Required work:
Recast the listing from its first line through the line containing "Action: point(508,284)" as a numbered list, omitting any blank lines.

Listing of target coordinates
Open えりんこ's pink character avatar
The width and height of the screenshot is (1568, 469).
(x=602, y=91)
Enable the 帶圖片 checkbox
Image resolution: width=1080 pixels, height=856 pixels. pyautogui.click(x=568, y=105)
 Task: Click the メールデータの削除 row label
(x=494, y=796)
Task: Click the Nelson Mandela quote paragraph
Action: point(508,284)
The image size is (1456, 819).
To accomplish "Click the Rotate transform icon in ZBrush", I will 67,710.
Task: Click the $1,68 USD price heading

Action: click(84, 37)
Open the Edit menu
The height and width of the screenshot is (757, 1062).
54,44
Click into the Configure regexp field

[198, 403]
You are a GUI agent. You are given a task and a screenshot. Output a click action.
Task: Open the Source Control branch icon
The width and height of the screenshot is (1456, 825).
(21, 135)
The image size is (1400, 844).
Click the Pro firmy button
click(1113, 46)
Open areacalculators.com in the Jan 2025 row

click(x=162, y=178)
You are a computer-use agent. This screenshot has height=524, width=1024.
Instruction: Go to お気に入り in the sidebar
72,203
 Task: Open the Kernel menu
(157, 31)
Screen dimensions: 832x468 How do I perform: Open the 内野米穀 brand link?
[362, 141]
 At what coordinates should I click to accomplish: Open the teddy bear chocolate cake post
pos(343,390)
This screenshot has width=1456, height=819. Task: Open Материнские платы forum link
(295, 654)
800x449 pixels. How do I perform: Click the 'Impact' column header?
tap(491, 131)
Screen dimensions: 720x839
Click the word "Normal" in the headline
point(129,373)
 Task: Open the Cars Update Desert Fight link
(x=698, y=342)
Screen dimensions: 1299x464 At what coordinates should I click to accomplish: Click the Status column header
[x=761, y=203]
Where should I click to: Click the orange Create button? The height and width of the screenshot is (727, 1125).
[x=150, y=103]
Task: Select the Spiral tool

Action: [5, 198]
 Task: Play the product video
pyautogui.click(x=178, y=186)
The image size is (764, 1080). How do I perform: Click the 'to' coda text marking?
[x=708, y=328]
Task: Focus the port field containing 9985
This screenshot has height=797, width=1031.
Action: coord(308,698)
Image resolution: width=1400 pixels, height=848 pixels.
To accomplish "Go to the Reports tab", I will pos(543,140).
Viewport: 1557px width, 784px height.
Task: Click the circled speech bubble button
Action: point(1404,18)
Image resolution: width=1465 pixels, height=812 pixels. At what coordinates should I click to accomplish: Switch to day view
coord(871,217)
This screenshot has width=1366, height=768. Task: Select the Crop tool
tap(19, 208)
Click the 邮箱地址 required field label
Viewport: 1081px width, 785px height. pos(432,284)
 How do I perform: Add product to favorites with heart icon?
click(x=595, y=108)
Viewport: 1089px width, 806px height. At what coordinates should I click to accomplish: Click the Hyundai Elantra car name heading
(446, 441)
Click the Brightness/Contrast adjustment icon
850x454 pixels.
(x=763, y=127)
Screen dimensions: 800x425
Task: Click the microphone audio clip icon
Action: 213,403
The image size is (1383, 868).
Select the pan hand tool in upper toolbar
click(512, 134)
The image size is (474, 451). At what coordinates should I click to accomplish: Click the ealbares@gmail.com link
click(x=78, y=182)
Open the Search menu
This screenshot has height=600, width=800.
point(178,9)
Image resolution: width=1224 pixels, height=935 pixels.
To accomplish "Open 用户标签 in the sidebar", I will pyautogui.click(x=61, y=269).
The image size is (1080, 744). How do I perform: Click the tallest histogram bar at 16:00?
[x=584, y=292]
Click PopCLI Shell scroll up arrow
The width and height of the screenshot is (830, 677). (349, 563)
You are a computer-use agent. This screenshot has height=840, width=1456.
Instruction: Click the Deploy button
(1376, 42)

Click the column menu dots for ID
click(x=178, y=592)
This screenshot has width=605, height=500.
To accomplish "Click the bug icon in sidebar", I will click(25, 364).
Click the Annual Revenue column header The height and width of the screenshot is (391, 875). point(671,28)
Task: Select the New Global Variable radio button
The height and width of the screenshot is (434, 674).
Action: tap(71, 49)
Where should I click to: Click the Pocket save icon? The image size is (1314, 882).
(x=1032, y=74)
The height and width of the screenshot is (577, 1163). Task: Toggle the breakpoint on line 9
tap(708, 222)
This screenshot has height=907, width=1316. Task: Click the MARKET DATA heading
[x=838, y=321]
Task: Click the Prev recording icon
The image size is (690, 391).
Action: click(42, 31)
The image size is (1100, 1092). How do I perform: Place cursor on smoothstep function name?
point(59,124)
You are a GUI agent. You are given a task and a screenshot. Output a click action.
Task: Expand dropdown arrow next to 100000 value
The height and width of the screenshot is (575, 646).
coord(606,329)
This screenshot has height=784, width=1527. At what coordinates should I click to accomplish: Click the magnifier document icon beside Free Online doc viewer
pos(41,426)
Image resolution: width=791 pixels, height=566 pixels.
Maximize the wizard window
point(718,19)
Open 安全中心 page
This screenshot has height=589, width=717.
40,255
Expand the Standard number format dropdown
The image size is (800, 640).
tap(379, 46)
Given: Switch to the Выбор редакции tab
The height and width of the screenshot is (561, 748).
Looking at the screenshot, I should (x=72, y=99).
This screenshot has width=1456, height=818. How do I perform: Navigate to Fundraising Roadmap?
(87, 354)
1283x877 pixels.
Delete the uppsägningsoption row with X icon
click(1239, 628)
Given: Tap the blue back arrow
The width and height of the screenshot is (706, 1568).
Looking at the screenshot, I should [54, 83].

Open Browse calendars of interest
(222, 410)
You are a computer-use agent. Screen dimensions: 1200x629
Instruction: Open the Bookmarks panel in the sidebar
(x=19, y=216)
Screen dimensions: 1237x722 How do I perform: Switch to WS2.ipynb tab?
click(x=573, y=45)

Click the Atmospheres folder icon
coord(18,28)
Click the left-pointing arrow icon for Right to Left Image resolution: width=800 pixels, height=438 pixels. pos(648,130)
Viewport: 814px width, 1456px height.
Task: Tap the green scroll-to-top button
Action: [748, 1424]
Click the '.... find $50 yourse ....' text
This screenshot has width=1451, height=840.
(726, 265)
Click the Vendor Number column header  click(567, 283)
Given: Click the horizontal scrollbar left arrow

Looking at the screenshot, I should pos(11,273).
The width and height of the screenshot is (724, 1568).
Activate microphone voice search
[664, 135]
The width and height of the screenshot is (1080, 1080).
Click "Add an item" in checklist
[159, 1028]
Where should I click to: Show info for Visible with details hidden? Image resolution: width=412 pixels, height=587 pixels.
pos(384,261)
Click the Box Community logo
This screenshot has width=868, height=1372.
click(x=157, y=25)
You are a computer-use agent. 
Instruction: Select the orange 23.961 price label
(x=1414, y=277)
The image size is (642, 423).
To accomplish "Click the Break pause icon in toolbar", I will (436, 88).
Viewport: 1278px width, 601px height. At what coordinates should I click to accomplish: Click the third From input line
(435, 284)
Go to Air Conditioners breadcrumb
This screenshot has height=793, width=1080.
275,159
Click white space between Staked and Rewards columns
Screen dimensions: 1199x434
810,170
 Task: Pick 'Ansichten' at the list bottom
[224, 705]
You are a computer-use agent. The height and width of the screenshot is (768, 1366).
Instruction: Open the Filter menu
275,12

Correct output:
1. Open えりんこ's pink character avatar
2. The width and height of the screenshot is (1568, 469).
3. (x=602, y=91)
4. Enable the 帶圖片 checkbox
5. Image resolution: width=1080 pixels, height=856 pixels. pyautogui.click(x=568, y=105)
6.  Task: Click the メールデータの削除 row label
7. (x=494, y=796)
8. Task: Click the Nelson Mandela quote paragraph
9. Action: point(508,284)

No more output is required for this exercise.